Closed freekdegreef closed 3 years ago

freekdegreef commented 3 years ago

I'm trying to decode a plist file that has a structure that's like:

<plist version="1.0">
<array>
    <dict>
        <key> keyname1</key>
        <string>data</string>
        <key> keyname2</key>
        <string>data</string>
      </dict>
</array>
</plist

I keep getting the message "plist: type mismatch: tried to decode plist type array' into value of typemain.credentialsFile'" when running the code.

My struct looks like this:

type credentialsFile struct {
    Keyname1      string `plist:"keyname1"`
    Keyname2      string `plist:"keyname2"`
}

And the main code block:

func main() {
    var data credentialsFile
    buf, _ := os.Open("credentials_example.xml")
    defer buf.Close()
    decoder := plist.NewDecoder(buf)
    err := decoder.Decode(&data)
    if err != nil {
        fmt.Println(err)
    }
    data.Keyname1 = "test"
}

When I remove the <array> tags from the XML everything is fine. Can anyone tell me what I'm missing here?

DHowett commented 3 years ago

Sure!

So, a document with an array as the root element must be deserialized into an array or slice type -- for a couple reasons. Foremost is that there's no direct conversion between a []T and a T. Equally important is that there actually could be multiple elements¹ in an <array> that you'd need to handle.
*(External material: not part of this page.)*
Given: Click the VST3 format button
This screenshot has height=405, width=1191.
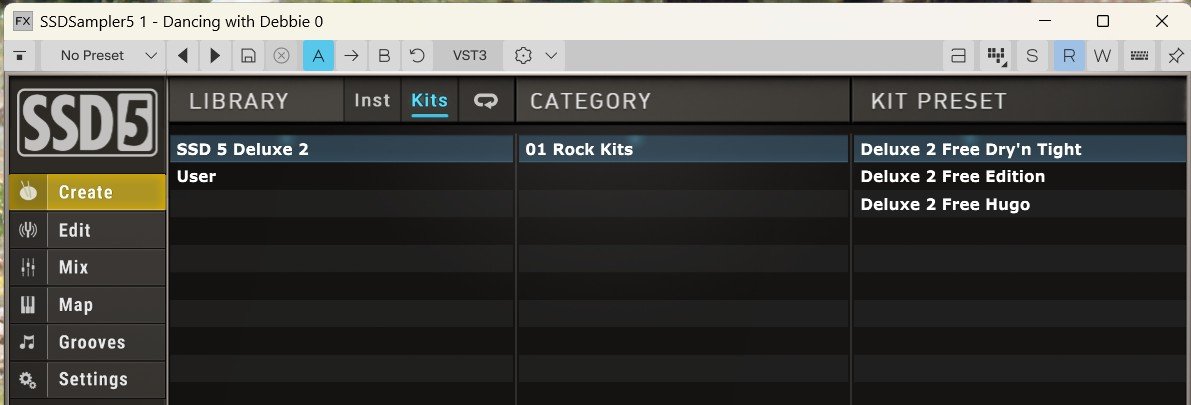Looking at the screenshot, I should [469, 56].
If you change the type of data to []credentialsFile, it works fine:

type credentialsFile struct {
    Keyname1 string `plist:"keyname1"`
    Keyname2 string `plist:"keyname2"`
}

func main() {
    var data []credentialsFile
    buf, _ := os.Open("credentials_example.xml")
    defer buf.Close()
    decoder := plist.NewDecoder(buf)
    err := decoder.Decode(&data)
    if err != nil {
        fmt.Println(err)
    }
    data[0].Keyname1 = "test"

    fmt.Printf("%+v", data)
}
% go run test.go
[{Keyname1:test Keyname2:data}]

¹ Take this document as an example:

<array>
    <dict>
        <key>keyname1</key> <string>data1</string>
        <key>keyname2</key> <string>data1</string>
    </dict>
    <dict>
        <key>keyname1</key> <string>data2</string>
        <key>keyname2</key> <string>data2</string>
    </dict>
</array>
freekdegreef commented 3 years ago

Thanks so much! I was already looking in this direction but even looking at other implementations of your library on github I couldn't find this exact use case.

DHowett commented 3 years ago

Happy to help! I’ll close this out for now, but don’t hesitate to comment or file a new issue if you’ve got any other questions/thoughts/etc.